● AIM OF THE EXERCISE: Count the lines in the records below that contain the word "Keyword". Reply with the number alone.

● SUPPLIED ENTRIES:

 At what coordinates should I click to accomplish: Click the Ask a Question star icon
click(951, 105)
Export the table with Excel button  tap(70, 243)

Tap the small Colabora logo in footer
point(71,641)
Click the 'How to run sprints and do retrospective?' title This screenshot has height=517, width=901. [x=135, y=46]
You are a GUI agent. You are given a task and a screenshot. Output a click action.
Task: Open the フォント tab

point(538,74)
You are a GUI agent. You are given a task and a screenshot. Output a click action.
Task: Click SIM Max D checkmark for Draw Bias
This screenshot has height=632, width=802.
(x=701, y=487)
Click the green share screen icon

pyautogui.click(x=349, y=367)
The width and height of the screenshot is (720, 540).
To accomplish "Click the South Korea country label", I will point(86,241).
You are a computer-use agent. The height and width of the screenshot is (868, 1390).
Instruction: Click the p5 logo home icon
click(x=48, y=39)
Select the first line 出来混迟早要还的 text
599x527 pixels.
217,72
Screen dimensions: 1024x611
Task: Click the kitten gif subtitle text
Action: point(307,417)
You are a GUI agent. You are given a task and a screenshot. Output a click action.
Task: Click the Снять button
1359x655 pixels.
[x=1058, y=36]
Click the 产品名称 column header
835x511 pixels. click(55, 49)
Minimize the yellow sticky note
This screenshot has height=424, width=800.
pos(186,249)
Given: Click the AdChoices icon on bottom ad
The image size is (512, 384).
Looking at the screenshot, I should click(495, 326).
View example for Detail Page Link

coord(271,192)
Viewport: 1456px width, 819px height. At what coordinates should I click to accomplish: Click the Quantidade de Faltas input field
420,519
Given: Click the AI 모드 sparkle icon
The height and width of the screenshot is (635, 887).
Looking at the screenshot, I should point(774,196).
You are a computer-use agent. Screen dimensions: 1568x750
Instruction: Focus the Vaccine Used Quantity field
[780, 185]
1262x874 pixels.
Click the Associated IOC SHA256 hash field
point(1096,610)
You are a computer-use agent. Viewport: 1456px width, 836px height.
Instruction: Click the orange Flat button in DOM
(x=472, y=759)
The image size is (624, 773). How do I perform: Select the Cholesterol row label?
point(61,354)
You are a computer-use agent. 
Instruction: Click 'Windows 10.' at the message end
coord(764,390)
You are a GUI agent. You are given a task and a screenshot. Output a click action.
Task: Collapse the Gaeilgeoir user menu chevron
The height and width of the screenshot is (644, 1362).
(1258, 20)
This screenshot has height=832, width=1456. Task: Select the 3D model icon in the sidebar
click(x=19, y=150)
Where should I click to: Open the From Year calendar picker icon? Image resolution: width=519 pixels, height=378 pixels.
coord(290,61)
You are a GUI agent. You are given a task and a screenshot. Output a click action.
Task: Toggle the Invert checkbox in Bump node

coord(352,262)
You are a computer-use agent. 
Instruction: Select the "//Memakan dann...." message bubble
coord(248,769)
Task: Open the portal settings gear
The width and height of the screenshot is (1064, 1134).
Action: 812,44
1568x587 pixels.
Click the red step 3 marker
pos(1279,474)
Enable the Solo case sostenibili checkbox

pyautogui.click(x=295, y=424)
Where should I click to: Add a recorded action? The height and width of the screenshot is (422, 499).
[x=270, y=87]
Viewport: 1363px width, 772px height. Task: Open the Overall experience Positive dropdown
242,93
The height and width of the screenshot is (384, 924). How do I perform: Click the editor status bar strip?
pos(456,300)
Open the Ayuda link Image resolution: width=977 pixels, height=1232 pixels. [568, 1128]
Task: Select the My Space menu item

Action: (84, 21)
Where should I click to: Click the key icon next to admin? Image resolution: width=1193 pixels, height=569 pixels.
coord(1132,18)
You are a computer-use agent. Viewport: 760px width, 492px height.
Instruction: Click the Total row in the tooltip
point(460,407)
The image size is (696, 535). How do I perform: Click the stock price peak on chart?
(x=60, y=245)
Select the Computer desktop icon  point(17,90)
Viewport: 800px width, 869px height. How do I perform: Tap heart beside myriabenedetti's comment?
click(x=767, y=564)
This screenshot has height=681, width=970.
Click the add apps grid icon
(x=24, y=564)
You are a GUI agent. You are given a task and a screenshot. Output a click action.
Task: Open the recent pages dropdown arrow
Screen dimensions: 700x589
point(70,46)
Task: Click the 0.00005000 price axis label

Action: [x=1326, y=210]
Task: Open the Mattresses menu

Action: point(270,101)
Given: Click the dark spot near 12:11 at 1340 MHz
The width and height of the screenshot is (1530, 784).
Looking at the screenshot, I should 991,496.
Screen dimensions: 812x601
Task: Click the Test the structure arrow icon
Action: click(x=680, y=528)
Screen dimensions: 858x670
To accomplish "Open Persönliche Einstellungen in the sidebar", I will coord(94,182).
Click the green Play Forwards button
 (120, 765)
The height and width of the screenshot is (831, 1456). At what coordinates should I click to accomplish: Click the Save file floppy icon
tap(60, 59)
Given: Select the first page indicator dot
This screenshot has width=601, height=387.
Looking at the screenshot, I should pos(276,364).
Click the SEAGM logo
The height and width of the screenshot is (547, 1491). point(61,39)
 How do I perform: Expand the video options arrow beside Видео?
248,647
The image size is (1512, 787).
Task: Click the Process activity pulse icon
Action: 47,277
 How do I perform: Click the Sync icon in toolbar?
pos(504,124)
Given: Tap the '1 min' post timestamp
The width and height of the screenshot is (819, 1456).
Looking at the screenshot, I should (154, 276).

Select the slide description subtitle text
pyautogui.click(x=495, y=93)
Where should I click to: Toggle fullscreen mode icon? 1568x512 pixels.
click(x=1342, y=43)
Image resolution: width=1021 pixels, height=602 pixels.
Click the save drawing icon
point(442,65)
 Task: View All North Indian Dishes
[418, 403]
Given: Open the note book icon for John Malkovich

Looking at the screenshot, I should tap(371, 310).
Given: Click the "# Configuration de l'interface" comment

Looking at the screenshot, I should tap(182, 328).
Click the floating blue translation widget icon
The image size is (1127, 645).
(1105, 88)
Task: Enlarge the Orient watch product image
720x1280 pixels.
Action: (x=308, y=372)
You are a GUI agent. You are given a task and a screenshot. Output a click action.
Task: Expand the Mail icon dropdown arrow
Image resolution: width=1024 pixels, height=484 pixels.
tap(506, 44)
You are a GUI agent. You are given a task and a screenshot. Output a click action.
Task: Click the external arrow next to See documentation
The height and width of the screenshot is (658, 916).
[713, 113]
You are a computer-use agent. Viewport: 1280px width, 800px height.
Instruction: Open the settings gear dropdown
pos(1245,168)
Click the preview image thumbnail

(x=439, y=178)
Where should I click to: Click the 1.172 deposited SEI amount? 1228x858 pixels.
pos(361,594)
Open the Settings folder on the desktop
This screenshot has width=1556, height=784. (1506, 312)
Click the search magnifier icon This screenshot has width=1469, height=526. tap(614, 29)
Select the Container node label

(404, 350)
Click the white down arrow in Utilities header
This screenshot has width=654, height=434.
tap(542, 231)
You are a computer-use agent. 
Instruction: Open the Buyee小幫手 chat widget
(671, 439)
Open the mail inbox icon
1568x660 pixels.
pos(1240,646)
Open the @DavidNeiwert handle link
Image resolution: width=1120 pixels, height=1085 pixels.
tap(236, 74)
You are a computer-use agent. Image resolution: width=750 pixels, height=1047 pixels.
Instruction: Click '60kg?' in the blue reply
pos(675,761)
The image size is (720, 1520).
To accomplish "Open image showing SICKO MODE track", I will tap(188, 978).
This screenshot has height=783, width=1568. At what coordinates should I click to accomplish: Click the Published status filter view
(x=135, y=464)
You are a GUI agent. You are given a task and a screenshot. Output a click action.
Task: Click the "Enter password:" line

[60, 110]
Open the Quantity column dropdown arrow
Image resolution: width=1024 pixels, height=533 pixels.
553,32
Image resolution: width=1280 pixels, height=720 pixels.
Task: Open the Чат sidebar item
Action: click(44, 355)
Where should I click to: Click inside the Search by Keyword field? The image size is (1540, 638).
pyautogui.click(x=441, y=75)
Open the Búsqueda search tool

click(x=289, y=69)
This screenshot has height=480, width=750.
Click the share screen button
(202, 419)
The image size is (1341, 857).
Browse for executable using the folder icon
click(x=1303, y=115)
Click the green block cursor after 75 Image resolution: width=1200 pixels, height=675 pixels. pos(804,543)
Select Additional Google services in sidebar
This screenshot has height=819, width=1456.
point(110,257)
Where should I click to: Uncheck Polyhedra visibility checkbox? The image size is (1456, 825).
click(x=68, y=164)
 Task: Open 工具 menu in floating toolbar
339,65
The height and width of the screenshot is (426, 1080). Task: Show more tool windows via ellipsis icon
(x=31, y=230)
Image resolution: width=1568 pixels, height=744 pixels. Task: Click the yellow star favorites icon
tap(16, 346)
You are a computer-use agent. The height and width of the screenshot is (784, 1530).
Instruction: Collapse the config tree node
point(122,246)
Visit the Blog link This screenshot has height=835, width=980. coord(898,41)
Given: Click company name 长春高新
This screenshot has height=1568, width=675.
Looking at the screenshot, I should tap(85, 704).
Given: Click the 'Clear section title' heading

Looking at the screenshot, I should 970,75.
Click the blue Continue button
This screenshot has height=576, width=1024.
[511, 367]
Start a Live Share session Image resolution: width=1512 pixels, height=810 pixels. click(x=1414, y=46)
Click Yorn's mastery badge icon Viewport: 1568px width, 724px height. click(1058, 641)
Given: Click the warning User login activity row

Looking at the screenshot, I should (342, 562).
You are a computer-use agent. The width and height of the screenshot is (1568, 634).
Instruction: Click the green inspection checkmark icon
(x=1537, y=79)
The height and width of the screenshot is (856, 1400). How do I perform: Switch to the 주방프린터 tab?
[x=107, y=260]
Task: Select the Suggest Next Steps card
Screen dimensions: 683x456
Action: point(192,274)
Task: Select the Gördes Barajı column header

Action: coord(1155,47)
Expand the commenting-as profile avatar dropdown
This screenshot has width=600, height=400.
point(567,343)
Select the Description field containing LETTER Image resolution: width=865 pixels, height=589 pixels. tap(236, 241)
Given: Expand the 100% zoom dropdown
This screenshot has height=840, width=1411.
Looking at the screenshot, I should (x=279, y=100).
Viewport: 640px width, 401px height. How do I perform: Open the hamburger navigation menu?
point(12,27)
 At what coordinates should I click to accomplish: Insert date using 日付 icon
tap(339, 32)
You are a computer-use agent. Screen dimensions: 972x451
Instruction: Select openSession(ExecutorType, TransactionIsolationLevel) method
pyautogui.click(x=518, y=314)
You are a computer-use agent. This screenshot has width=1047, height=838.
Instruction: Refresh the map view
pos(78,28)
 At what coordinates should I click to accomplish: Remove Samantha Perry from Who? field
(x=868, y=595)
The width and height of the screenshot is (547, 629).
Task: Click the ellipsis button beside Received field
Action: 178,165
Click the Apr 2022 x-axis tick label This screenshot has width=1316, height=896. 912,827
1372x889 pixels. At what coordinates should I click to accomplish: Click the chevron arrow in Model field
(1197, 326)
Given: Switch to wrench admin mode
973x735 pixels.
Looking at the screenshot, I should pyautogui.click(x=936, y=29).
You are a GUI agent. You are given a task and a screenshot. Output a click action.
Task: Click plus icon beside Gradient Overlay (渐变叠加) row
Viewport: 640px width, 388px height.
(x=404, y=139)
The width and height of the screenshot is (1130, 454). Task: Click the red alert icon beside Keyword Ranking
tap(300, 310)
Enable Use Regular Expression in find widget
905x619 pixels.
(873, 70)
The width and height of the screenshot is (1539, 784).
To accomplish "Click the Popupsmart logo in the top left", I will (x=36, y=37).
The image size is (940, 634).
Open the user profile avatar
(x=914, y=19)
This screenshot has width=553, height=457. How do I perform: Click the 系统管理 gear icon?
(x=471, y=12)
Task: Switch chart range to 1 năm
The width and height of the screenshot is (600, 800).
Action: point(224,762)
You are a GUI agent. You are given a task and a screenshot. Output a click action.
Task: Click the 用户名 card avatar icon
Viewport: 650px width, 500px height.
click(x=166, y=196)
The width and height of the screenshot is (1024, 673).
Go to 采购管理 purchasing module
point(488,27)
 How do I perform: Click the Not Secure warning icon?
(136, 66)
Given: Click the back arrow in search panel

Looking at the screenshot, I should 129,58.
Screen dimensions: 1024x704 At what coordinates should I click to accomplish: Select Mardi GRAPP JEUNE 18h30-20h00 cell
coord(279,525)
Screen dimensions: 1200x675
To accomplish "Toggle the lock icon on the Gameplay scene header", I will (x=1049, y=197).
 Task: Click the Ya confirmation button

● RESPONSE TO THIS TASK: 2